In The Gambia, he explained, portable drinking water is gradually becoming a thing of the past, saying that "even the most remote corners of the country have portable water, which has really surpassed the MDGs target for this goal".
"More children are alive to celebrate their 5th birthday today than in the 1980s and early 1990s with a reduction of child deaths from 153% to 109," he said.
He continued: "Between 2008 to date we have distributed more than 15,000 bars of soap to 220 schools as a result of a clarion call by a cross-section of society in the country made up of faith-based organisations, media and NGOs, together with the private sector and government officials, to embrace quick wins for children, which would guarantee greater chances of survival for children."
The Communication specialist at UNICEF, Sally Sadie Singhateh, expressed her organisation’s support to the efforts being made to ensure more children have a stronger chance to survive, thrive and lead healthy lives.

----------

Tasks to carry out —
1 – Translate into French this sentence from the passage on children in The Gambia: "The Communication specialist at UNICEF, Sally Sadie Singhateh, expressed her organisation’s support to the efforts being made to ensure more children have a stronger chance to survive, thrive and lead healthy lives."
2 – Reproduce without alteration the portion of the passage on children in The Gambia from "The Communication specialist" up to and including "lead healthy lives.".
The lines that come after this passage are not needed for this work.

Supplied material —
----------

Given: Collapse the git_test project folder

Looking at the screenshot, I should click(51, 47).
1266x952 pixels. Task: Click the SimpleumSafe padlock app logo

----------

Problem solutions —
1 – La spécialiste en communication de l'UNICEF, Sally Sadie Singhateh, a exprimé le soutien de son organisation aux efforts déployés pour que davantage d'enfants aient une meilleure chance de survivre, de s'épanouir et de mener une vie saine.

2 –
The Communication specialist at UNICEF, Sally Sadie Singhateh, expressed her organisation’s support to the efforts being made to ensure more children have a stronger chance to survive, thrive and lead healthy lives.